[Short exercise]
Answer these questions from the cycling ride report below.
1. What did the rider pick up at the local Shell station?
2. How many cyclists did the rider notice ahead when leaving St Ives over the bridge?
3. When did the rider decide to stop waiting for the others and go at their own pace?

[Supplied passage]

I was feeling really good now. Only one more control at Great Easton and then the finish was in sight. I was stamped, fed and watered and back on the road within 30 mins or so. I set off alone into the early evening after picking up some fresh AAs for my front light from the local Shell station. Leaving St Ives over the bridge I noticed 3 cyclists ahead and sprinted after them and asked to join them for some shared riding.

This was very pleasant section for me although I've read some people found it a bit of a killer - hilly with tired legs at the end of the day. I suppose it all depends on how much rest/food/fluid you've had as well as how your body and mind are holding together. The group grew as we were joined by quite a few others. I found I was stopping at the top of hills and and having to wait for others to catch up. So, while i'd been enjoying the company and chat when it got properly dark I decided to stop waiting and just go at my own pace.

[Data records]
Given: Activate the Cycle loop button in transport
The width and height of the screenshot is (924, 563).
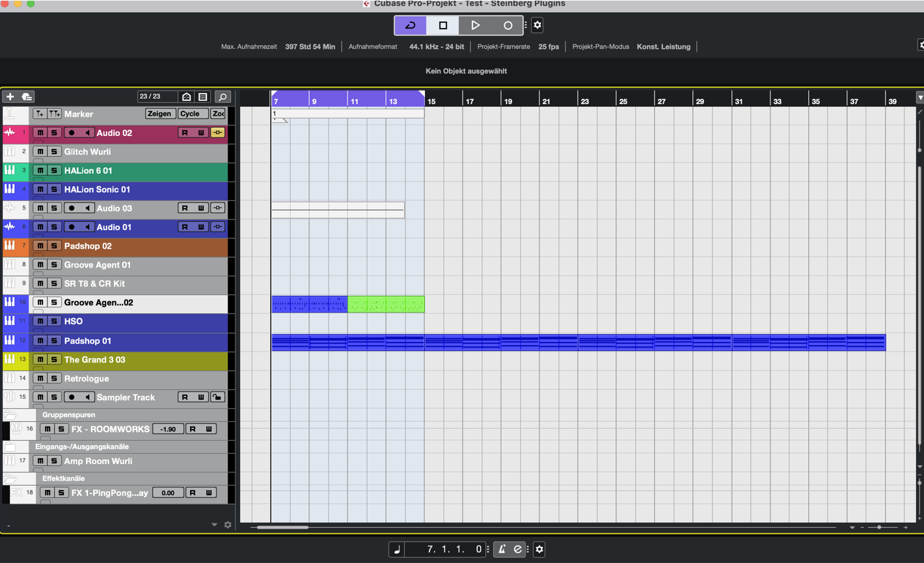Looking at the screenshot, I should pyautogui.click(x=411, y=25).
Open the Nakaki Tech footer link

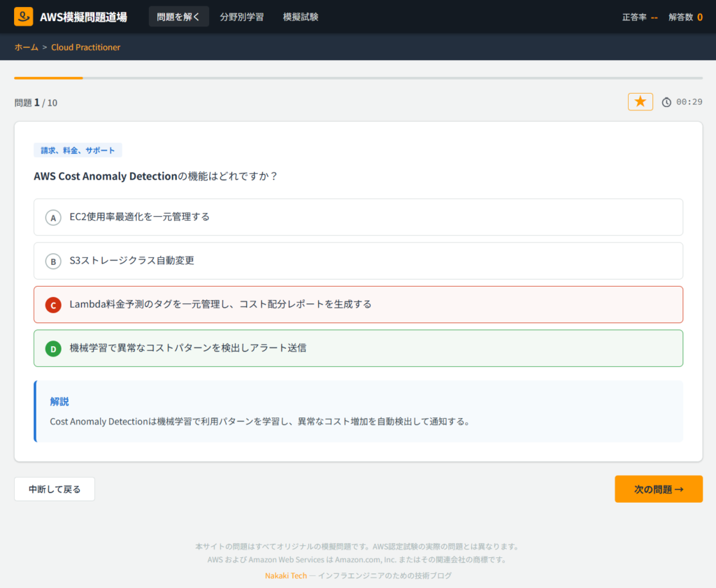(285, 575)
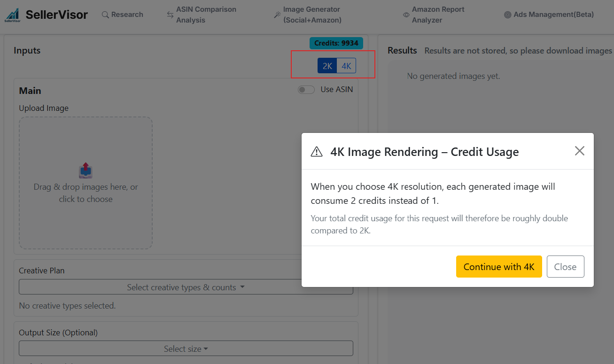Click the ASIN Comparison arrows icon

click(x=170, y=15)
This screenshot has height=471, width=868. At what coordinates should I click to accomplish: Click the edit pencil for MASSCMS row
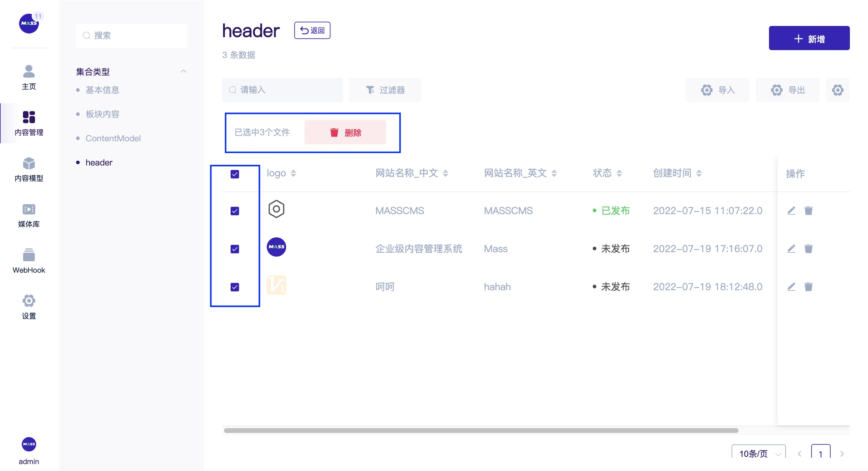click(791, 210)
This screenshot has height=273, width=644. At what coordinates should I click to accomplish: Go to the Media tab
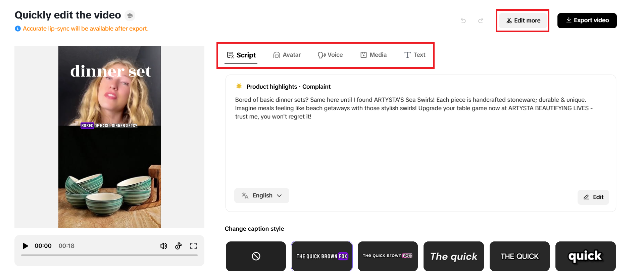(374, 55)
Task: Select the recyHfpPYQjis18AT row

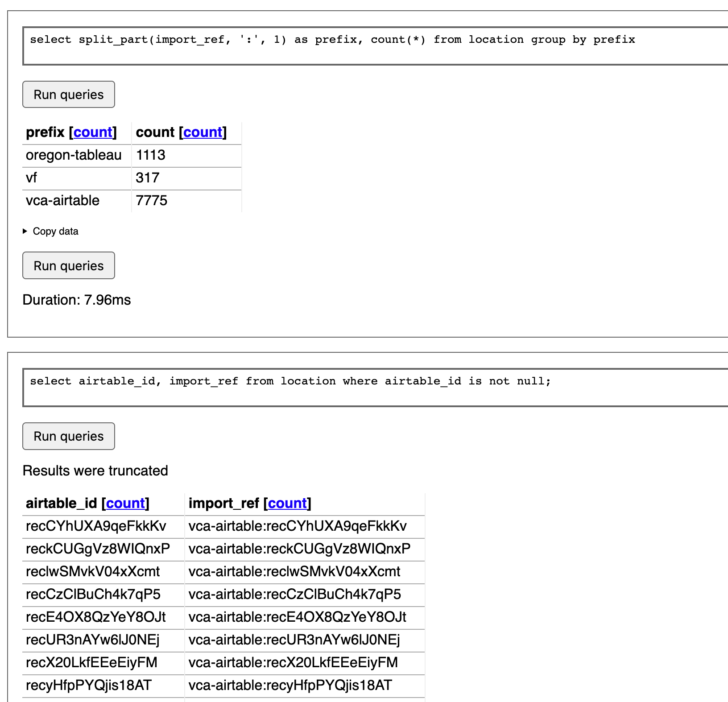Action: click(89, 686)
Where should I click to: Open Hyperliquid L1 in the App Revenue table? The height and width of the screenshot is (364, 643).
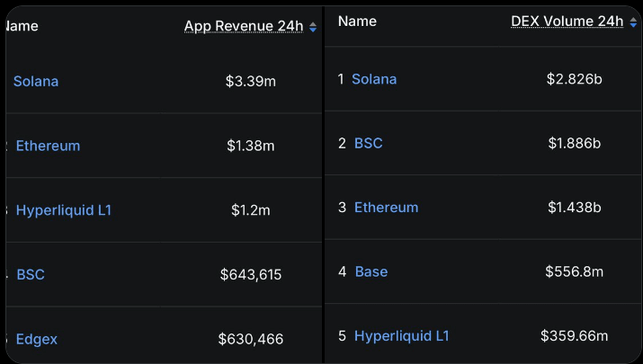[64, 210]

* * *

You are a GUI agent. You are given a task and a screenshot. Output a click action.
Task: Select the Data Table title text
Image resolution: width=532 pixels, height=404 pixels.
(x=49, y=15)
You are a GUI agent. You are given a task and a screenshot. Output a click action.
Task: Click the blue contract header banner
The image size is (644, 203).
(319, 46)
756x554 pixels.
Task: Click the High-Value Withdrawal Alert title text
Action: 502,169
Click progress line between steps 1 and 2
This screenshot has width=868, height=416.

==

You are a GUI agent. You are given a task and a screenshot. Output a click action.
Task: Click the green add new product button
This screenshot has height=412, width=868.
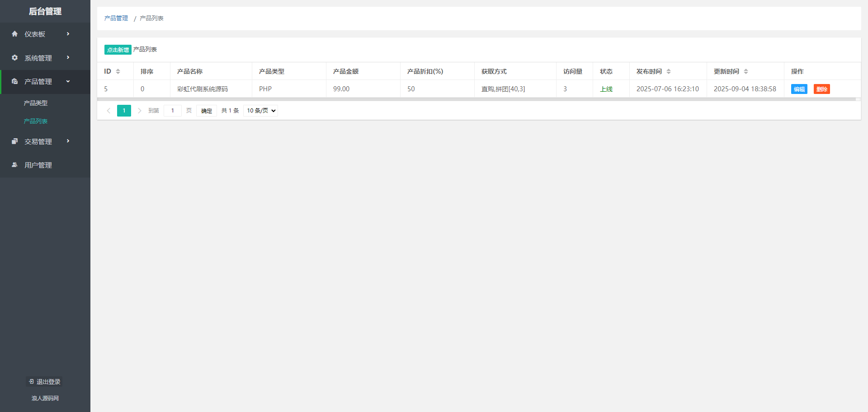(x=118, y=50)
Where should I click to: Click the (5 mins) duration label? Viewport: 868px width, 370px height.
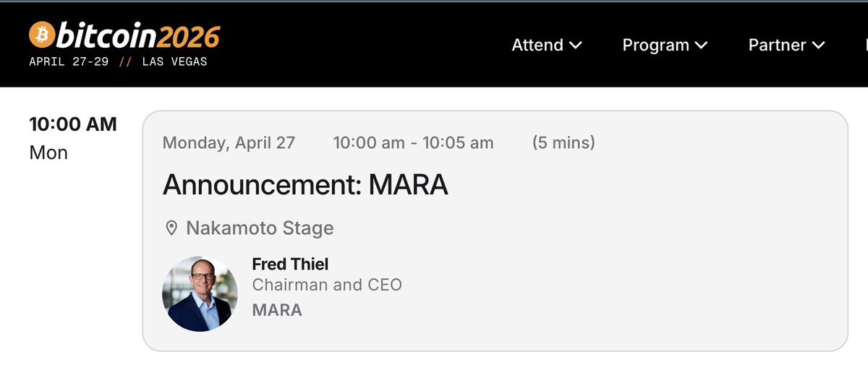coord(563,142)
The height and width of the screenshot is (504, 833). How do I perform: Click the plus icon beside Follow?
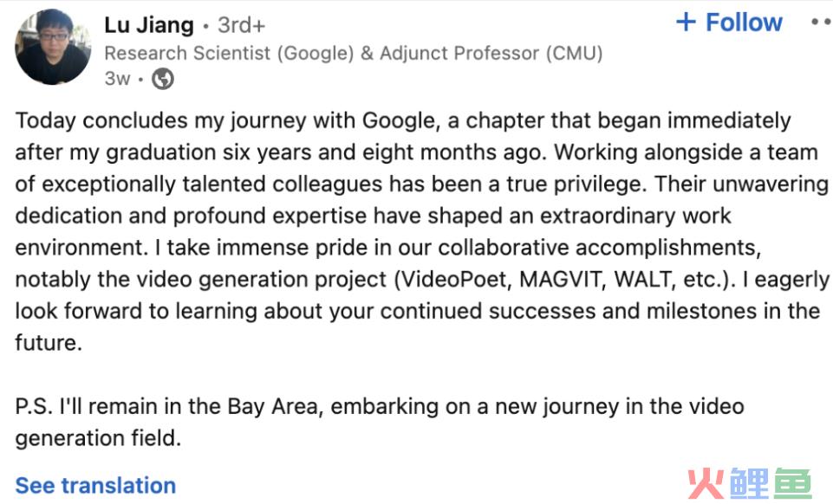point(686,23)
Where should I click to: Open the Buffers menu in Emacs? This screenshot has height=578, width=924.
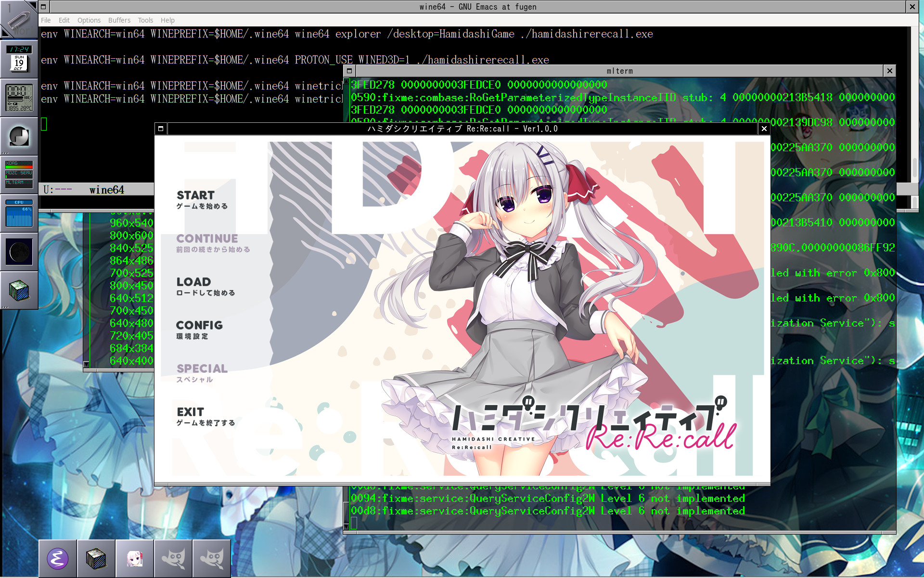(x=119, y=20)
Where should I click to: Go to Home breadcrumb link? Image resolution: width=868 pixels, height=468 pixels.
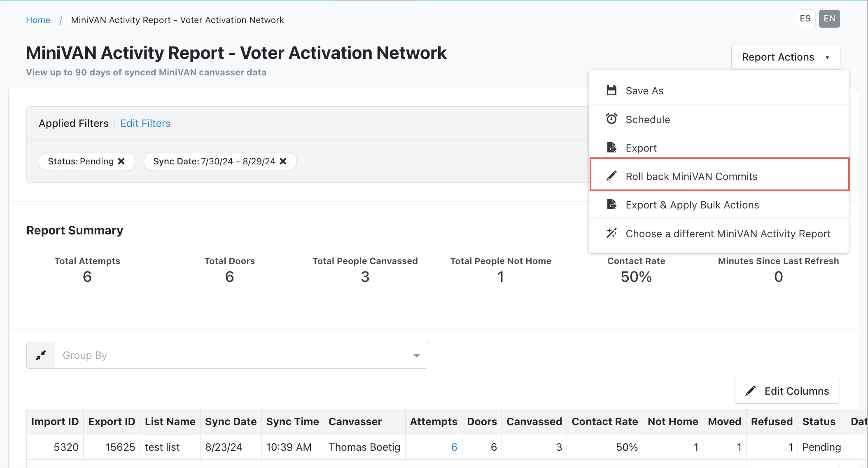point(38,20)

[The result]
1. Fresh AAs for the front light.
2. Three.
3. When it got properly dark.